▶ [Problem]: Pick out every line of the material below that contains the word "icon", treating uppercase and lowercase as different, and copy each one.

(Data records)
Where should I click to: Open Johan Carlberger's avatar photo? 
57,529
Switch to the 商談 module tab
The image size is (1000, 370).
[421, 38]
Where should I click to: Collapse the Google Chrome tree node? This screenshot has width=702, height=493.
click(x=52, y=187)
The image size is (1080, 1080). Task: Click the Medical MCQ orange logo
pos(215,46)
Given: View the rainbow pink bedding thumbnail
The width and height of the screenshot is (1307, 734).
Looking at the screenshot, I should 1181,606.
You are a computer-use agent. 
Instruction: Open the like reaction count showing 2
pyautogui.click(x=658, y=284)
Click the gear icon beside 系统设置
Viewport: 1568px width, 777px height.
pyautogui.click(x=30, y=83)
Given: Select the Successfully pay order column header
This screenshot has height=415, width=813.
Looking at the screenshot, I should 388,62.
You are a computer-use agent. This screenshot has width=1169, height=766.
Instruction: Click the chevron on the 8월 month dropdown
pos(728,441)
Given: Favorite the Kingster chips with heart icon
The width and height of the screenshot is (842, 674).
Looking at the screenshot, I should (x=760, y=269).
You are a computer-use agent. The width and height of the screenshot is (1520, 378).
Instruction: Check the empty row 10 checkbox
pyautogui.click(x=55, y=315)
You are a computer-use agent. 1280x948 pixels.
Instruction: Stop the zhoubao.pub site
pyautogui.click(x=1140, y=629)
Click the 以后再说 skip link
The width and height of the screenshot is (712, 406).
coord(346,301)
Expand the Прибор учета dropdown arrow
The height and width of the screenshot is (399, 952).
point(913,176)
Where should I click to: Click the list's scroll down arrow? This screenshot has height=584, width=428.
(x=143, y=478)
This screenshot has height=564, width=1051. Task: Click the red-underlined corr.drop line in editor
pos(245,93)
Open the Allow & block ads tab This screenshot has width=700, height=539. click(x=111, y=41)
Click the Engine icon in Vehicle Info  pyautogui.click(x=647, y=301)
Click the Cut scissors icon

▶ [Answer below]:
Click the gear icon beside 系统设置
Given: Favorite the Kingster chips with heart icon
Click the Engine icon in Vehicle Info  pyautogui.click(x=647, y=301)
Click the Cut scissors icon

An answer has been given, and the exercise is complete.